The latest official figures (albeit relating to the situation a year ago) show Wales experiencing the sharpest economic contraction of any part of the UK.




There are a number of in-built obstacles to improvement. Productivity and economic growth are driven by capital investment but, whilst government revenue spending per person is higher in Wales than the UK average, that masks far lower than average capital expenditure provided to Wales by Westminster.

So, we could do with generating more economic growth, creating more jobs and increasing average wages as these all boost the tax take, enabling more capital investment as well as supporting education. But what’s in the Welsh Government’s toolbox for achieving this?

Tax possesses a unique power to influence individual and organisational behaviour but there are tight legislative constraints on the Welsh Government’s tax powers. For instance, most business taxes, including corporation tax, remain beyond Welsh jurisdiction and Senedd control. The two nationally collected devolved taxes, Land Transaction Tax and Landfill Disposals Tax, generate only modest revenue.

##########

## What you are asked to do
Retype the passage on the Welsh economy from "Tax possesses a" up to and including "only modest revenue.". The data is not needed.

## Material provided
##########

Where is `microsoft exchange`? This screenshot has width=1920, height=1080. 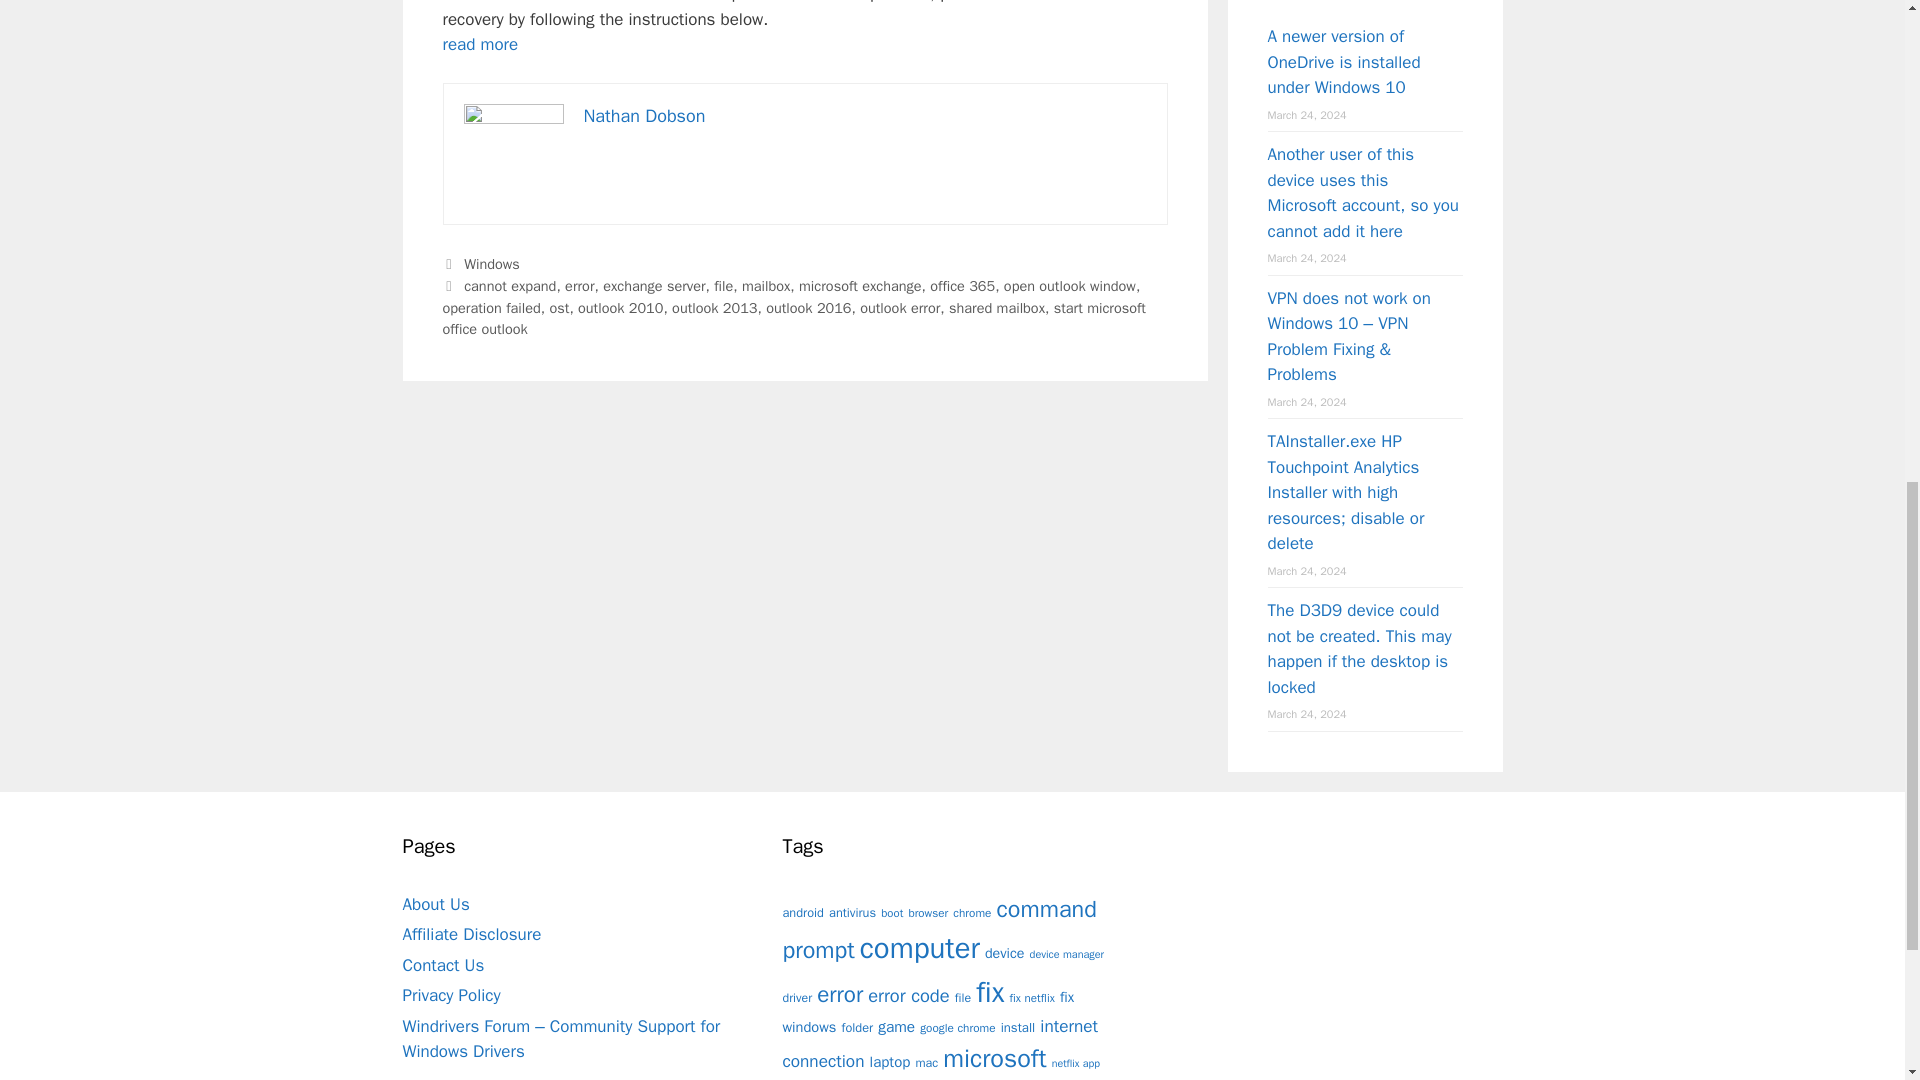
microsoft exchange is located at coordinates (860, 285).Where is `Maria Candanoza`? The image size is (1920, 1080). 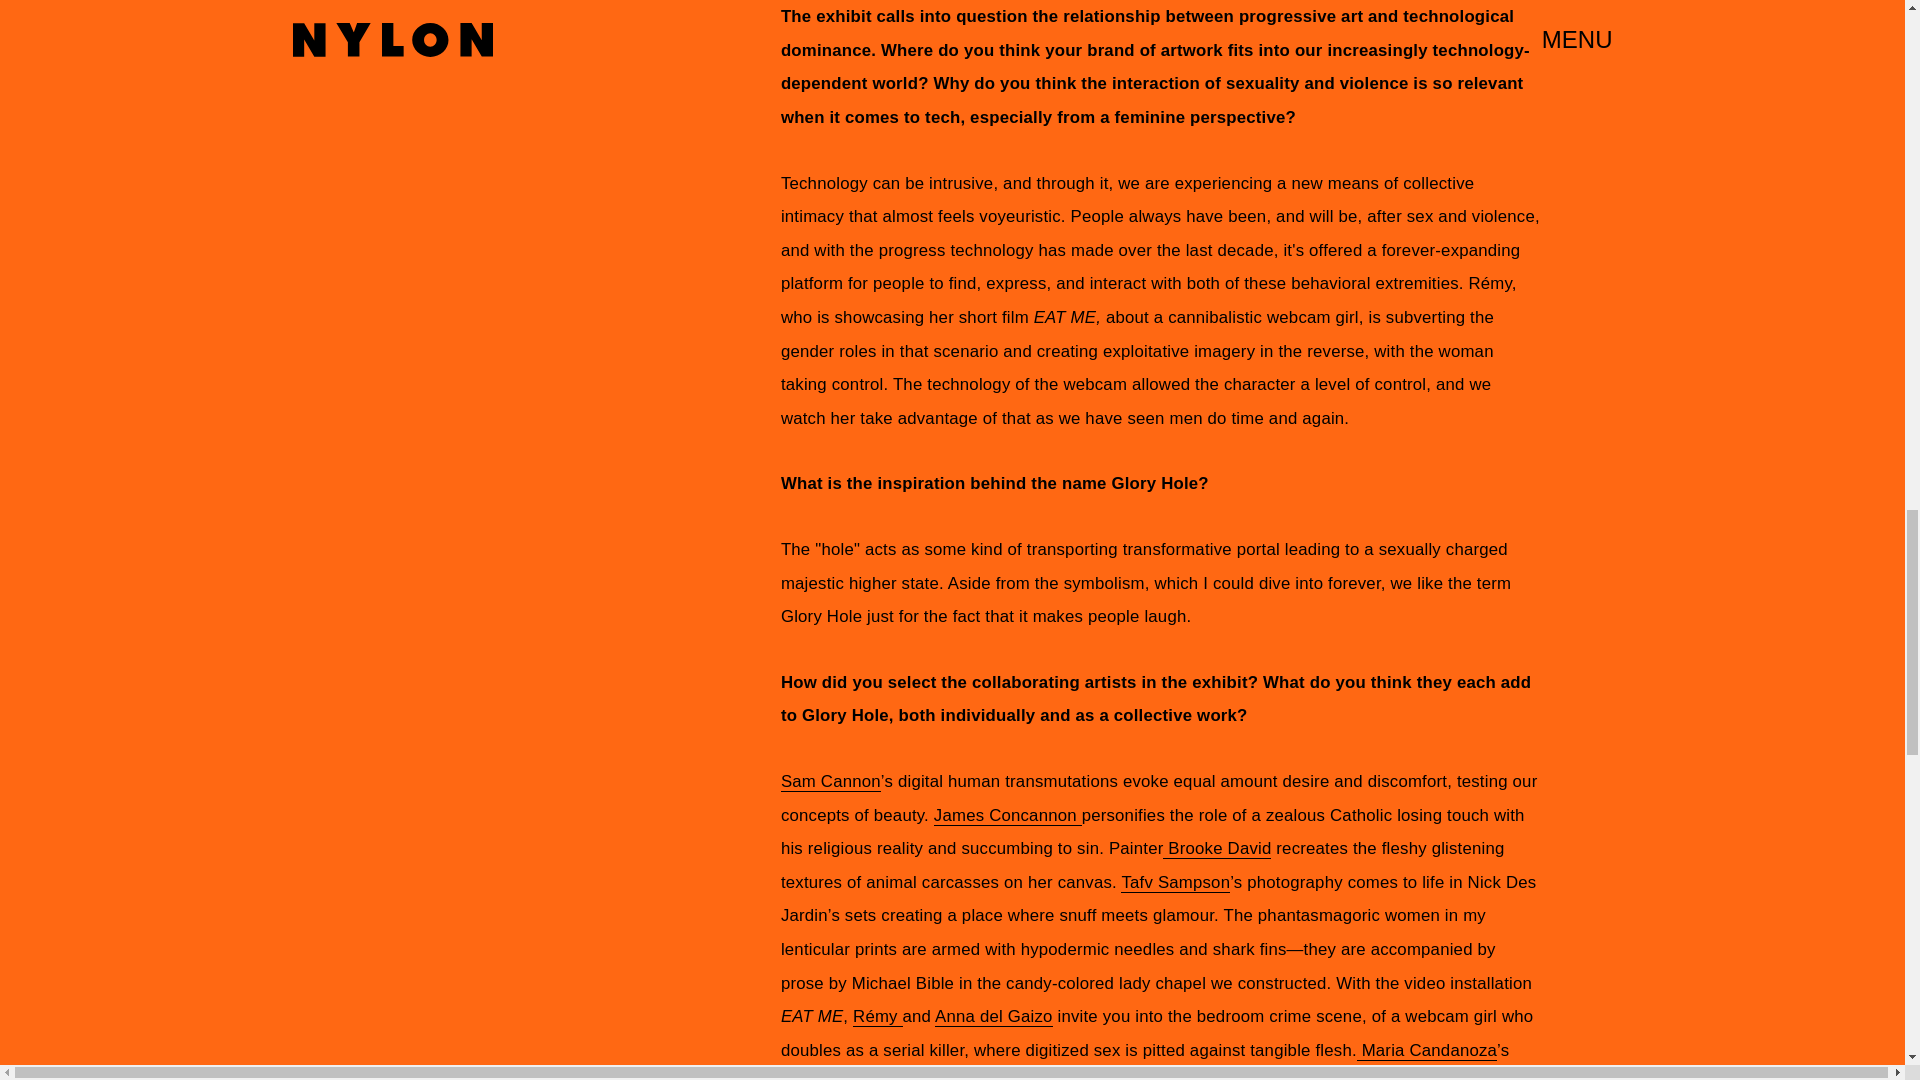
Maria Candanoza is located at coordinates (1427, 1050).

##########

## Exercise answer
Tax possesses a unique power to influence individual and organisational behaviour but there are tight legislative constraints on the Welsh Government’s tax powers. For instance, most business taxes, including corporation tax, remain beyond Welsh jurisdiction and Senedd control. The two nationally collected devolved taxes, Land Transaction Tax and Landfill Disposals Tax, generate only modest revenue.